**Kaynaktan Alıntı**
————
Selamun Aleykum! Değerli Kardeşlerim!
Müzakerenin daha aydınlatıcı olması dileğiyle aşağıdaki çalışmayı sizlerle paylaşmak istedim.
Yusuf;1:Elif Lâââm Ra tilke ayatul Kitabil mübiyn;
Elif/1, Lam/30, Ra/200. İşte bu, o apaçık/açıklayıcı kitabın Âyetleridir.
Yusuf;2:İnna enzelnahu Kur’anen arabiyyen lealleküm ta'kılun
Şüphesiz ki, Biz onu akıl edersiniz diye Arapça bir Kur'ân olarak indirdik.
Bu Sûre de Yûnus ve Hûd Sûreleri gibi ا - elif, ل - lam ve ر - ra kesik harfleriyle başlamıştır. Bu harflerle yapılan dikkat çekmeden sonra, işaret zamiri ile bakışlar Kur'ân'a yönlendirilmiş ve Kur'ân'ın özelliklerine vurgu yapılmıştır.
2. Âyette, Kur'ân'ın Arapça olarak indirilme sebebi açıklanmış ve Kur'ân'ın insanların akıl etmeleri, düşünmeleri, anlamaları için Arapça indirildiği belirtilmiştir. Çünkü Kur'ân Arap toplumuna inmektedir ve bir toplumun kendisine inen mesajı anlaması, akıl etmesi, uygulaması ve başkalarına da anlatabilmesi için mesajın o toplumun anadilinde olması gerekmektedir. Eğer böyle olmasa, yani mesaj topluma yabancı bir dilde indirilse, mesajın o dili bilmeyen bir toplum tarafından anlaşılması, akıl edilmesi, uygulaması da mümkün olmayacaktır.
————
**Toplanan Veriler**
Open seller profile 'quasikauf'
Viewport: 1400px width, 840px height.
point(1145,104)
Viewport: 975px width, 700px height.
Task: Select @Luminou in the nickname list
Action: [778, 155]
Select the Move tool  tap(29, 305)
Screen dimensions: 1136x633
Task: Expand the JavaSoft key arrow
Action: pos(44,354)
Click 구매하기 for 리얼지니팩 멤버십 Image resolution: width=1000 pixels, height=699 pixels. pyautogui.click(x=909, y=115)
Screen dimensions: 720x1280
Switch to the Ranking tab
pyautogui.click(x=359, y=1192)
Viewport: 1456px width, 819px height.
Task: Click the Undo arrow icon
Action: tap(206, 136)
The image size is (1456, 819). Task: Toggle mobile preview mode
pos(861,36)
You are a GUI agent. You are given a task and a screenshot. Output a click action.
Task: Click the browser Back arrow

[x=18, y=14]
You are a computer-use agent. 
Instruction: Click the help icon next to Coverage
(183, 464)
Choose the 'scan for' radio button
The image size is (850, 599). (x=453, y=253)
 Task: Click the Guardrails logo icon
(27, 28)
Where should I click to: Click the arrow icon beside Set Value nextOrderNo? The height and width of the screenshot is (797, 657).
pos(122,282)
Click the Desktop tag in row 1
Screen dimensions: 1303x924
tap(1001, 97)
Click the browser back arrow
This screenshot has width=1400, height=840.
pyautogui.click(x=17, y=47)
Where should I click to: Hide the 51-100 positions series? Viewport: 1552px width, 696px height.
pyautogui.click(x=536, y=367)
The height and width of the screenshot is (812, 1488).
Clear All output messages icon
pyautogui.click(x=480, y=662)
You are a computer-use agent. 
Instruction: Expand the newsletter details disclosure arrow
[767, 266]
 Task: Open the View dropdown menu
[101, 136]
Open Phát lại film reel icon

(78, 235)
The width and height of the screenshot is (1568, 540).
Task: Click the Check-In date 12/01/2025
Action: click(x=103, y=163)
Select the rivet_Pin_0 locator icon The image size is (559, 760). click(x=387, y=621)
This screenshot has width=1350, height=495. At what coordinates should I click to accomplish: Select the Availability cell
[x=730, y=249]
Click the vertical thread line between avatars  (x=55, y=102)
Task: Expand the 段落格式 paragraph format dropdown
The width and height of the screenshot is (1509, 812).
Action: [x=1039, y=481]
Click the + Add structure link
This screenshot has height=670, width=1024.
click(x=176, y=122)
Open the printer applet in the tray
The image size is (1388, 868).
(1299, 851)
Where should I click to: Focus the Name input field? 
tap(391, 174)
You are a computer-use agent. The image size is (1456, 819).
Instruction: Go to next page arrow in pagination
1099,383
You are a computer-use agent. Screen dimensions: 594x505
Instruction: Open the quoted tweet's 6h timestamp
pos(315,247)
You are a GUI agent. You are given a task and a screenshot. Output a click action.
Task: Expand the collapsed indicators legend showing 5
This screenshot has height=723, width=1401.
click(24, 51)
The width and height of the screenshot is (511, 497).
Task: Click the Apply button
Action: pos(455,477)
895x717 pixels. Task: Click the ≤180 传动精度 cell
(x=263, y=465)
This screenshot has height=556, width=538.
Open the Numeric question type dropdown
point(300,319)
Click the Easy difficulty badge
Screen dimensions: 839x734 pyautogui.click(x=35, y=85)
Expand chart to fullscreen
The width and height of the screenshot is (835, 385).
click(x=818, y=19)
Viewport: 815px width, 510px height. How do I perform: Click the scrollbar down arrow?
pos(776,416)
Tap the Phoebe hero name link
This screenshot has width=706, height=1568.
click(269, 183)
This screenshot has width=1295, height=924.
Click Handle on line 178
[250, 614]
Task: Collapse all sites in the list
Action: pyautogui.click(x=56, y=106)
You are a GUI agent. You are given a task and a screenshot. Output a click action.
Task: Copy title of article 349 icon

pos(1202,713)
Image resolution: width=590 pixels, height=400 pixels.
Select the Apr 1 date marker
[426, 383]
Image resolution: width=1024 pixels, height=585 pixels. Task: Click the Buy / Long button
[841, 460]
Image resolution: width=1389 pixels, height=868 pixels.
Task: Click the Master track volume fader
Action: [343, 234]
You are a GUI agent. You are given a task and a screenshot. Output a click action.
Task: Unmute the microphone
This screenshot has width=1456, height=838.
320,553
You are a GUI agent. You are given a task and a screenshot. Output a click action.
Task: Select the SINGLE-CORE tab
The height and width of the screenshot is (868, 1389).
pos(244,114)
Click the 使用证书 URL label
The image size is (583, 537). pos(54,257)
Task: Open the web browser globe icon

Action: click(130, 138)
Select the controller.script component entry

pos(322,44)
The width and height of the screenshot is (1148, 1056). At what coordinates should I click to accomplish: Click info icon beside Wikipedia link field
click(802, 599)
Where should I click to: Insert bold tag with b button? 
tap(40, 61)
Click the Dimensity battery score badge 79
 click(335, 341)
————
**Belirtilen Amaç 1**
Yusuf Suresi'nin ilk iki ayetini ele alan metinden "Müzakerenin daha aydınlatıcı" ifadesiyle başlayıp "özelliklerine vurgu yapılmıştır." ifadesine kadar, bu ifade de dahil olmak üzere, bölümü aynen yeniden yazınız.
**Belirtilen Amaç 2**
Yusuf Suresi'nin ilk iki ayetini ele alan metindeki şu cümleyi İngilizceye çeviriniz: "Bu harflerle yapılan dikkat çekmeden sonra, işaret zamiri ile bakışlar Kur'ân'a yönlendirilmiş ve Kur'ân'ın özelliklerine vurgu yapılmıştır."

**Eksiksiz Cevap 1**
Müzakerenin daha aydınlatıcı olması dileğiyle aşağıdaki çalışmayı sizlerle paylaşmak istedim.
Yusuf;1:Elif Lâââm Ra tilke ayatul Kitabil mübiyn;
Elif/1, Lam/30, Ra/200. İşte bu, o apaçık/açıklayıcı kitabın Âyetleridir.
Yusuf;2:İnna enzelnahu Kur’anen arabiyyen lealleküm ta'kılun
Şüphesiz ki, Biz onu akıl edersiniz diye Arapça bir Kur'ân olarak indirdik.
Bu Sûre de Yûnus ve Hûd Sûreleri gibi ا - elif, ل - lam ve ر - ra kesik harfleriyle başlamıştır. Bu harflerle yapılan dikkat çekmeden sonra, işaret zamiri ile bakışlar Kur'ân'a yönlendirilmiş ve Kur'ân'ın özelliklerine vurgu yapılmıştır.

**Eksiksiz Cevap 2**
After attention has been drawn with these letters, the gaze is directed toward the Qur'an by means of a demonstrative pronoun, and the qualities of the Qur'an are emphasized.